If you unzip any of these files, you will see that there are a number of different files that comprise the dataset, each with the same name and a different file extension. The most important thing to know when working with these spatial files is not to break apart these many disparate files. The ".shp" file is the main file of the bunch, but you don't need to know much more than that. I've given a quick summary of all the different kinds of files below if you're so inclined. Otherwise skip down to step 1.5.

  • .shp file: shapefile containing the actual spatial component of data
  • .dbf file: the file that contains the attribute table, or the "spreadsheet" of all the values for every field for every row/spatial feature. This file is actually an antiquated file format from the 80's but thanks to Microsoft's obsession with backwards compatability, Excel can actually open up these files and read (but not write) them.
  • .shx file: file used to help connect the .shp and .dbf file
  • .prj file: the projection file, which tells the GIS software how to interpret the spatial data within the .shp file and how to project it into a 2D map. This file is actually just plain-text if you're curious and want to open it up in a text editor.
  • Possibly more, each of which you can learn about at this helpful Library of Congress file format database.

Step 1.5: Choose your GIS app

Before we begin the tutorial proper, you have to choose which GIS app you wish to use and set it up. And really there are two clear options.

First, there is the industry-standard ArcMap. ArcMap and its cousins are made by ESRI, the commercial giant in the industry. Indeed all the file formats we are going to be working with today were developed by ESRI and have become de-facto defaults. The benefits of using ArcMap is that, if you are part of a large commercial or educational institution, its probably what everyone else in your organization is using if they use GIS and that can be a great resource if you need to ask for help. In addition, if you want to build GIS skills that are highly transferrable, then learning the de-facto default is not at all a bad route. (One thing to note: ArcMap itself is Windows only, but ESRI offers less-mature web-based GIS services that are cross platform.) However, if you are not part of an institution that gives you access to ArcMap already, then the steep cost is almost certain to turn you looking for an alternative, which brings us to QGIS.

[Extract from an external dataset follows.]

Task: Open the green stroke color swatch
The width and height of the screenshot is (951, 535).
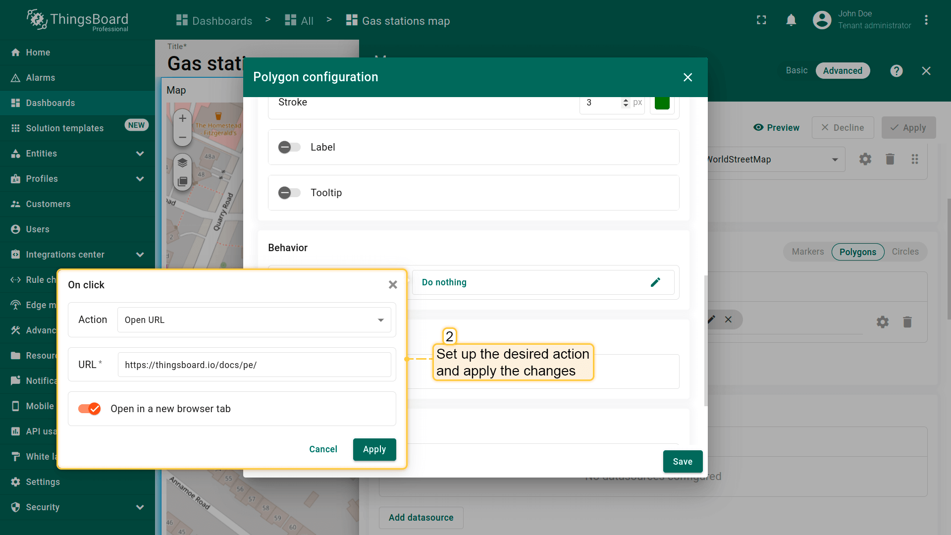Action: (662, 103)

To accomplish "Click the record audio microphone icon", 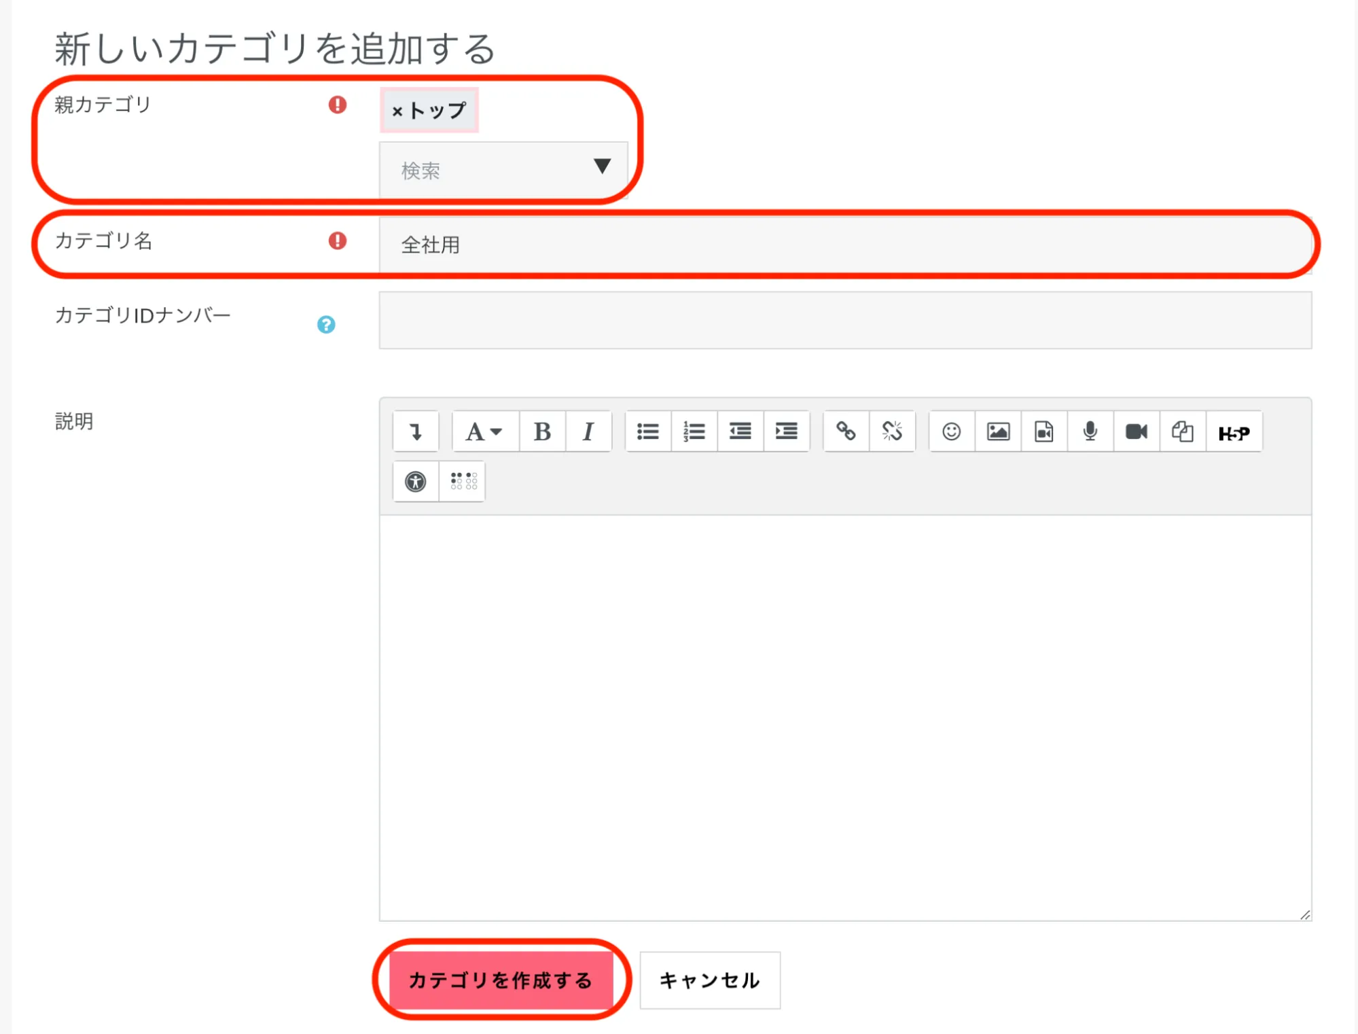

QGIS is a free and open source alternative piece of GIS software that can more than hold its own against ESRI's offerings. It has versions for MacOS, Linux, and Windows, and stands right next to other high-quality open-source tools like Blender and LibreOffice in terms of stability and community support. What it lacks in the larger ecosystem and more team-focused features of the ArcGIS family of products, it makes up for in performance, stability, and deep extensability. For individuals or small organizations, it is a no-brainer.

For each step of the process here, I have created both a QGIS and an ArcMap set of instructions so you can follow along regardless of which tool you have chosen.